• [DOCUMENT PASSAGE]:
The Casada Lesson: You don’t work for the governor

Frank CagleFrank Talk

Former House Speaker Glen Casada certainly did enough to deserve being ousted from leadership, but the speed and the ease with which it happened could not have occurred had his colleagues not been resentful if not downright angry at the way they had been treated.

The full-court press by Casada and Gov. Bill Lee to pass a voucher bill forced a lot of members to vote against the wishes of the folks back home. Threats and intimidation by Casada’s forces passed a bill that had failed over and over again over the years. Casada went all in for the governor, even when there was overwhelming opposition in his Williamson County district. Let’s examine how the governor paid him back.

The legislature is a co-equal branch of government. House members do not work for the governor and in the final analysis they do not work for the speaker. A House speaker forgets that at his or her peril. Former House Speaker Beth Harwell often told members to “vote your district.” Of course, in Harwell’s case that wasn’t a hard thing to ask. Under her leadership members were asked to abolish the gift tax, abolish the estate tax, phase out the Hall Income Tax, and cut the sales tax on food.

The members could live with that.

But the voucher bill was a top-down initiative from Lee and his advisers who thought they could do anything to force the issue, without consequences. Casada learned about consequences.

The Republican caucus has nominated state Rep. Cameron Sexton to be the next speaker. It should be noted that Sexton opposed the voucher bill and voted against it. He defeated Casada deputy Matthew Hill, a longtime voucher opponent who switched his vote in pursuit of political influence and has instead lost it all. Hill is unlikely to be deputy speaker as soon as Sexton is sworn into office. It was also clear that his colleagues did not want state Rep. Bill Dunn, the sponsor of the voucher bill, as leader. Rather than let Speaker Pro Tem Dunn serve as speaker until next January they had a special session instead to limit him to a couple of weeks.

What about speaker-select Sexton? He has already said the voucher bill will not go into effect next year the way Lee wants. Lee wants to get the superstructure to administer the program in place so it can be expanded and he also fears that just passing the bill may not get the job done. Don’t be surprised if there is a bill next session to repeal the program altogether.

If such a bill comes along do not expect House leadership to try and kill it in committee. Perhaps the 20 freshmen will realize they don’t work for the governor. It’s a cinch that new House Speaker Sexton won’t be offering National Guard promotions or issuing threats to influence members. And if the bill comes to the floor, remember it passed by one vote under extreme intimidation and pressure. Do you think it can pass again without coercion? Even if state Rep. Jason Zachary tries to save it again?

Hill and Dunn were riding high the day the voucher bill passed. Nowadays not so much. Lee had a legislative victory on his first major initiative. But when the bullets started flying he let Casada take the hits. He didn’t do anything to try and stave off the ouster. He said Casada should resign and left him twisting in the wind. Then he called a special session to replace him. So much for allies.

Anybody who thinks about going all-in for the governor instead of listening to the folks back home needs to remember Casada. Perhaps it’s good for Casada to hang around in the House as a walking object lesson. If you sold your soul on the voucher vote because Casada offered you incentives, where are your incentives now? And as far as anything anybody offered you, the FBI is interested in hearing about it.

If you do the right thing generally things will work out. But if you are spineless enough to be intimidated, it’s a hard life. Once you hand over your integrity it’s awfully hard to get it back.

Dr. Manny: Manny Sethi, a candidate for the U.S. Senate to replace the retiring Sen. Lamar Alexander,  came to Knoxville last week for a meet and greet. The event was hosted by Susan Williams at the West Knox insurance offices of Lou Moran. Sethi, a Harvard-trained trauma surgeon, had been running for a while when President Trump announced and endorsed Bill Hagerty as his candidate for the job.

The main issue in the race thus far is Sethi making the point that the Republican establishment is handpicking the next senator and that they are ganging up on him trying to force him from the race. He told me some people made calls trying to get people not to attend the meet and greet.

But he had a good crowd. It was mostly people on Susan Williams’ contact phone list. But that’s a lot of checkbooks.

Frank Cagle is a retired newspaperman and the former managing editor of the Knoxville News Sentinel.

• [EXERCISE INSTRUCTIONS]:
(A) Summarize the column on Glen Casada's ouster in two sentences.
(B) Transcribe everything in the Casada column from "What about speaker-select" down to "the program altogether.".

• [RECORDED INFORMATION]:
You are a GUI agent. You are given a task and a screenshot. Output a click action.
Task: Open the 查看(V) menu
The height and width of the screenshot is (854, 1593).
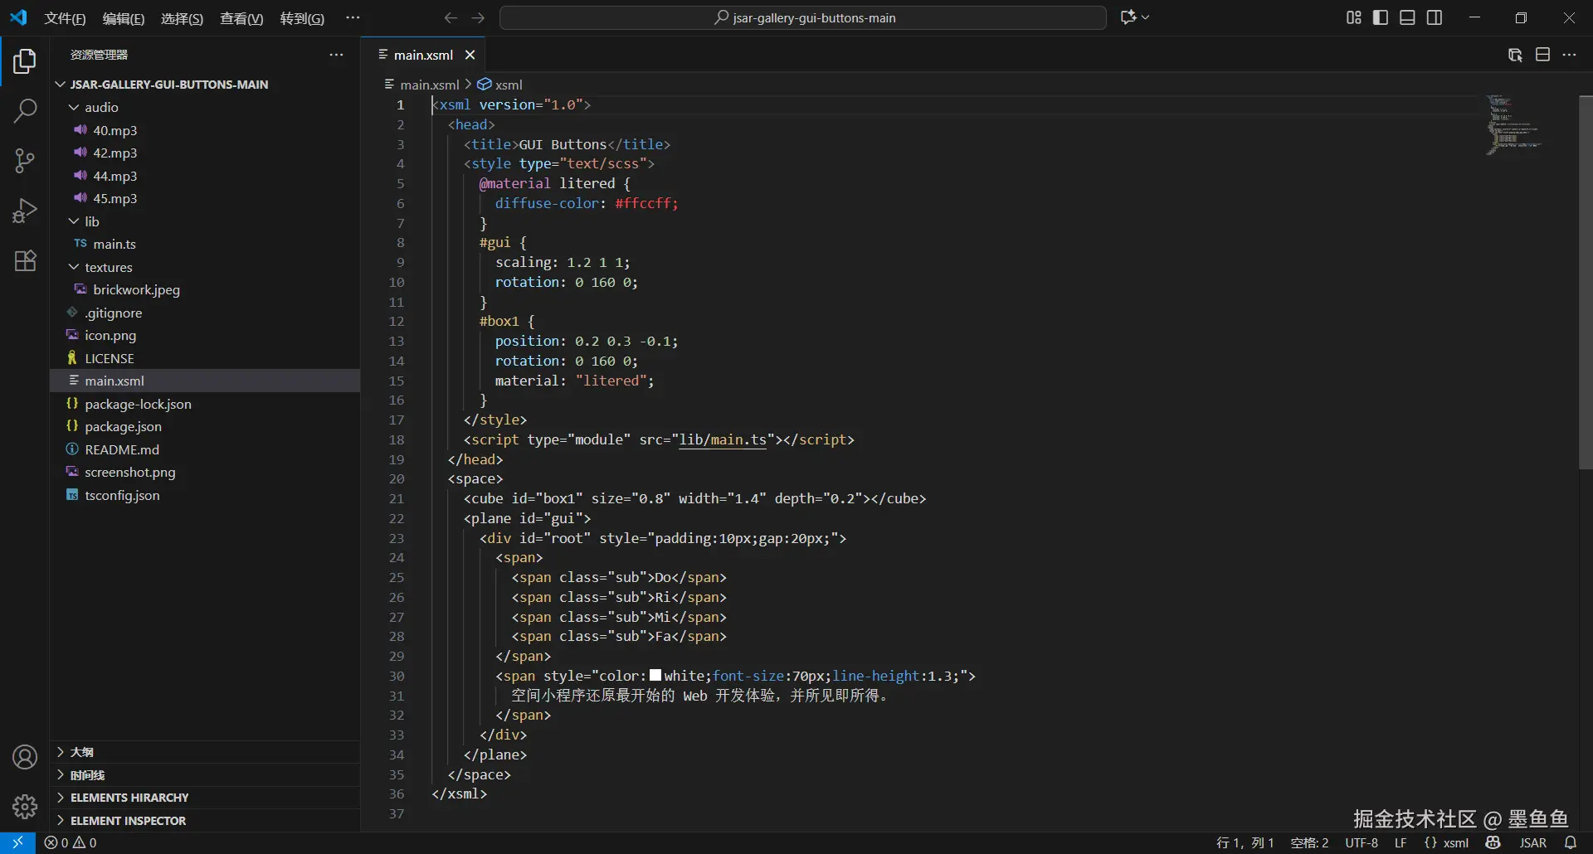tap(241, 18)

• [EXPECTED RESPONSES]:
(A) The column argues that Glen Casada's colleagues ousted him as House speaker so readily because they resented how they had been treated in his and Gov. Bill Lee's push to pass the voucher bill, and that Lee let Casada take the hits rather than try to stave off his ouster. It presents Casada as a lesson that House members do not work for the governor, notes that voucher opponent Cameron Sexton has been nominated as the next speaker, and suggests a bill to repeal the program could come next session.

(B)
What about speaker-select Sexton? He has already said the voucher bill will not go into effect next year the way Lee wants. Lee wants to get the superstructure to administer the program in place so it can be expanded and he also fears that just passing the bill may not get the job done. Don’t be surprised if there is a bill next session to repeal the program altogether.